In the blog comment thread below, where did the writer carry out an informal survey of hand washing?
#### Document segment
No, I don't. I can only guess. But I do know you have admitted that you do refuse, and that says a lot about you, even if it is speculation. Again, the echo chamber comment was apt.
John from Daejeon wrote:
From USAToday: "Gov't drops 'swine flu' name over pork protests"
Thanks for pointing that out, John (I briefly addressed that here).
It's disgusting how much deep pocket industries like the pork industry have a hold on the government. It is not in the public's best interest.
Samuel said:
Koreans never wash their hands. It sick.
And later Samuel said:
It is completely accurate to say that Koreans wash their hands with soap less than westerners.
Nice backpedaling there.
Anyway, I think it's plausible that your new and improved non-blanket statement is accurate. But when I did my informal survey this afternoon of the men's room sink in the student restaurant near my dorm, I did not see anyone wash their hands after using the stalls or urinals. It could be that I was standing nearby, pretending to dry my hands, but I wasn't blocking the sink.
I wasn't there long, though, because my friend called me over. I'll have to check again, but the preliminary results are worse than I'd feared.
WORD VERIFICATION: corning
(c) you would learn to recognize self-parodying statements of aggrandizement.
Kushibo: So you're saying you misspelled it self-parody? Um, okay. But if you'd spelled it "kushebo," with an extraneous 'e,' it might have been clearer.
You are blind and dumb. I cut and paste this from your own entry.
Why? Who died and made you king of blog-posting? Colons, paragraph indentation, ellipses and spacing worked fine before the Internet.
Kushibo: There are changing standards for quoting in Internet forums, and even by traditional standards, you're not as clear and consistent as you seem to think you are.
What traditional standards would those be? Confer "argumentaum ad populum. Also, since you wrote "standards", it is clear that you agree there are more ways than just Kushibo's to format on blogs.
I have yet to see a one Internet style accepted world-wide.
Kushibo: it's quite important that the D in PhD (or Ph.D., if you prefer) is capitalized.
The sentence is correct according to Canadian Press Style guide: Kushibo, a doctor of philosophy wannabe, is a bad-speller.
Kushibo: You have no idea why I refuse to read Korean blogs.
No, I don't. I can only guess. But I do know you have admitted that you do refuse, and that says a lot about you, even if it is speculation.
No, it says nothing about me, but it does reflect on you. An inference based on no evidence is an inference without evidence.
########
#### Entries shown
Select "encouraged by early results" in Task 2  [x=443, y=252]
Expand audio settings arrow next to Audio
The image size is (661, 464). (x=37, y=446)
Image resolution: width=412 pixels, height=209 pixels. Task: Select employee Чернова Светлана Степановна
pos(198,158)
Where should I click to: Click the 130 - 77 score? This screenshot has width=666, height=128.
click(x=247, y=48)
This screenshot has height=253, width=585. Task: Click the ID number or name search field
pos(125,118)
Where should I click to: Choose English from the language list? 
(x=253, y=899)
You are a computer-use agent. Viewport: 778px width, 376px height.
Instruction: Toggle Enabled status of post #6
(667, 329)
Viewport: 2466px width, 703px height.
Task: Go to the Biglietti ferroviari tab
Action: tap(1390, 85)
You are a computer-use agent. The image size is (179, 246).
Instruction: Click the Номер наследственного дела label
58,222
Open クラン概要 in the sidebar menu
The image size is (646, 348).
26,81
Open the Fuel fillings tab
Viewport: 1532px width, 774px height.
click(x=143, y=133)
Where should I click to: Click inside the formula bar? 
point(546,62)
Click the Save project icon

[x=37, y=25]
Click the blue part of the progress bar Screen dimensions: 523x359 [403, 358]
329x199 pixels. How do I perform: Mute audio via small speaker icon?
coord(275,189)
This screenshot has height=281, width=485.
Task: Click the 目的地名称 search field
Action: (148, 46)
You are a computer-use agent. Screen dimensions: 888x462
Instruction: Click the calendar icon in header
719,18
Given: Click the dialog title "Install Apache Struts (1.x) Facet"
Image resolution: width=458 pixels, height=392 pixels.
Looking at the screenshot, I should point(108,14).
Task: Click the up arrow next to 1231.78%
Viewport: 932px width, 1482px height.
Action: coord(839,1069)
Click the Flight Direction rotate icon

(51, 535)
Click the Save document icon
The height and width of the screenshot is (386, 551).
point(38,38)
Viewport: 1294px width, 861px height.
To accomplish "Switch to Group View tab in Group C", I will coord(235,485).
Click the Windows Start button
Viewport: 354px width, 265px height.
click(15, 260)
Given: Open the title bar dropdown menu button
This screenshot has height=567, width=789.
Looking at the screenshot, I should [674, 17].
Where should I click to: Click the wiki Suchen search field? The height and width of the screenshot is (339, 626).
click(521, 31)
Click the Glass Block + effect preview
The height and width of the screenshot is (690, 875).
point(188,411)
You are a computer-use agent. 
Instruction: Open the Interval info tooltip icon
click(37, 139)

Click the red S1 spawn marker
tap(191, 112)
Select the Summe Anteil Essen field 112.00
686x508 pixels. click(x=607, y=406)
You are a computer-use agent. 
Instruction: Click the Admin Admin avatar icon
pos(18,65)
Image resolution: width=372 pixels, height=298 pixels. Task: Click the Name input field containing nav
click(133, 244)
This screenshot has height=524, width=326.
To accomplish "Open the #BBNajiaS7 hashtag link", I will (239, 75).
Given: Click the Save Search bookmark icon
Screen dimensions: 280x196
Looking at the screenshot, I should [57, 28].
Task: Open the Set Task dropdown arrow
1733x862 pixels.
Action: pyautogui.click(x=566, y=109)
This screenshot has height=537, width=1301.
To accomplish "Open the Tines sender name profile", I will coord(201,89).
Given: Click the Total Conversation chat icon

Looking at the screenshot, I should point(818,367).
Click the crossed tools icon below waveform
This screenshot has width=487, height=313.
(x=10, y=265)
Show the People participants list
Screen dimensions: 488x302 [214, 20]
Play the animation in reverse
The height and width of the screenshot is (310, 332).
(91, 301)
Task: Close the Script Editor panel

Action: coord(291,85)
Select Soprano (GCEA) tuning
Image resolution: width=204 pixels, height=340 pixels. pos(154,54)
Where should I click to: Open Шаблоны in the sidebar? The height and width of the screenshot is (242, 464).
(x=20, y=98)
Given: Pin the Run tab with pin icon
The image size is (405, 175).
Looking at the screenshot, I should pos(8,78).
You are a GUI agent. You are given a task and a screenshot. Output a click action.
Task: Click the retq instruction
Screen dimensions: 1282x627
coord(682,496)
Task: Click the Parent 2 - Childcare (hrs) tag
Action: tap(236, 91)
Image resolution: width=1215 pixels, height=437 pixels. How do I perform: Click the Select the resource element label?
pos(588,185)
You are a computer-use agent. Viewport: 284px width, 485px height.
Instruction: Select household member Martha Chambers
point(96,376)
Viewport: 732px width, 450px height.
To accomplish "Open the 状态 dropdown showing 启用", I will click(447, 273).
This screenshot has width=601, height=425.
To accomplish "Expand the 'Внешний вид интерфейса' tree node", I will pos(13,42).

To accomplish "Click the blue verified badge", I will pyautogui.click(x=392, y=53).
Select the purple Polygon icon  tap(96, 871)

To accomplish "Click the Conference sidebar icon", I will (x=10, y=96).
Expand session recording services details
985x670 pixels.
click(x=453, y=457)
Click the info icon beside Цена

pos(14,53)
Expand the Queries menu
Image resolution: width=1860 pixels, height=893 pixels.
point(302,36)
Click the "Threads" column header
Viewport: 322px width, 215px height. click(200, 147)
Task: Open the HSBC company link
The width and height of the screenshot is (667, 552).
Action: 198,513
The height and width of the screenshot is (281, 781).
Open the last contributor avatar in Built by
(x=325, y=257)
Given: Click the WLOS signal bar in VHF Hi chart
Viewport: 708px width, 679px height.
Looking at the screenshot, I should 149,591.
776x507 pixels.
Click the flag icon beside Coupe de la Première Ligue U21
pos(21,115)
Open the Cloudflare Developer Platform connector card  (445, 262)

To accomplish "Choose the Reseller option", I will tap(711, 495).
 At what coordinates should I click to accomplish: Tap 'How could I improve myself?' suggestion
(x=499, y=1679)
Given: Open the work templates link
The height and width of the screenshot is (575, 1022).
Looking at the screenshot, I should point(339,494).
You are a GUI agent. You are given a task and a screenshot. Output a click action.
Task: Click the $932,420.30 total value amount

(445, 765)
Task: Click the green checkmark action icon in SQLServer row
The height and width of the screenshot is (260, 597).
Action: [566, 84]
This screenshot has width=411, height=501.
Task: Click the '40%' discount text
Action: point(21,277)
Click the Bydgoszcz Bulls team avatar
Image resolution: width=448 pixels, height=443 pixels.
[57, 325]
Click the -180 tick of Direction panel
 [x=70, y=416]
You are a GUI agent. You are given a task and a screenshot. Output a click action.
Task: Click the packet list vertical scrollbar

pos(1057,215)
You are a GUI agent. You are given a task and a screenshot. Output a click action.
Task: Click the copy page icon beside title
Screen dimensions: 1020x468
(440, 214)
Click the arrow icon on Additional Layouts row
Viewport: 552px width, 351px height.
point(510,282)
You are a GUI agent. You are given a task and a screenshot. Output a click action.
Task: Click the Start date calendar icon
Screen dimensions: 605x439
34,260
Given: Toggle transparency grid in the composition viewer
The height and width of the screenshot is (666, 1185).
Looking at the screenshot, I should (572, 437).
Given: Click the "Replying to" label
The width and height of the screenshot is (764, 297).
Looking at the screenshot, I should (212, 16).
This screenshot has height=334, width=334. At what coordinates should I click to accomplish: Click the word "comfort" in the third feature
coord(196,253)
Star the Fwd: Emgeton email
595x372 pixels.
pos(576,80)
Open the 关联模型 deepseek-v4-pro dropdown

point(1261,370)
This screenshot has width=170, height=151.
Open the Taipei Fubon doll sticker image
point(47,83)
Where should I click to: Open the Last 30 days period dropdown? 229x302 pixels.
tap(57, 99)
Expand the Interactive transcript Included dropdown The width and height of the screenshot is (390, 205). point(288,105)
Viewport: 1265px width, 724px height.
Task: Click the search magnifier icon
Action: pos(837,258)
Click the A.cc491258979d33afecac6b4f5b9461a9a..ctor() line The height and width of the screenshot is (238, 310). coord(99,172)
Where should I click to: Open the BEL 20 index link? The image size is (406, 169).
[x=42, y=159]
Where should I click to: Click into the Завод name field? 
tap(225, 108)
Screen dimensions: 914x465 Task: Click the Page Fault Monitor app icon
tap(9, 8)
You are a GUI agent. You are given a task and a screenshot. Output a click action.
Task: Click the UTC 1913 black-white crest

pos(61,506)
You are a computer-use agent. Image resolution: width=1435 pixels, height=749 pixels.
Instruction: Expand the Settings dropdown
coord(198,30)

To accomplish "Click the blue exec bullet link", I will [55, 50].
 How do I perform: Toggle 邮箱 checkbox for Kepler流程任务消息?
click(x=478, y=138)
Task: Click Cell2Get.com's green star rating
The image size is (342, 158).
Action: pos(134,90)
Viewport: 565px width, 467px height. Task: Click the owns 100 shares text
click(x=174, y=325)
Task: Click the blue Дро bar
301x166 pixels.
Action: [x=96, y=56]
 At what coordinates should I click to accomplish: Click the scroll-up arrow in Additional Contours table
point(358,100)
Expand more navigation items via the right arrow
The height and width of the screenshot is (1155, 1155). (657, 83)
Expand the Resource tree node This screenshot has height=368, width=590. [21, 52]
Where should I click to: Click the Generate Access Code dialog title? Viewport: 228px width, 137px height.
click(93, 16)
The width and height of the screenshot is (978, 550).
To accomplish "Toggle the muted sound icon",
########
Output below |
At the men's room sink in the student restaurant near the writer's dorm.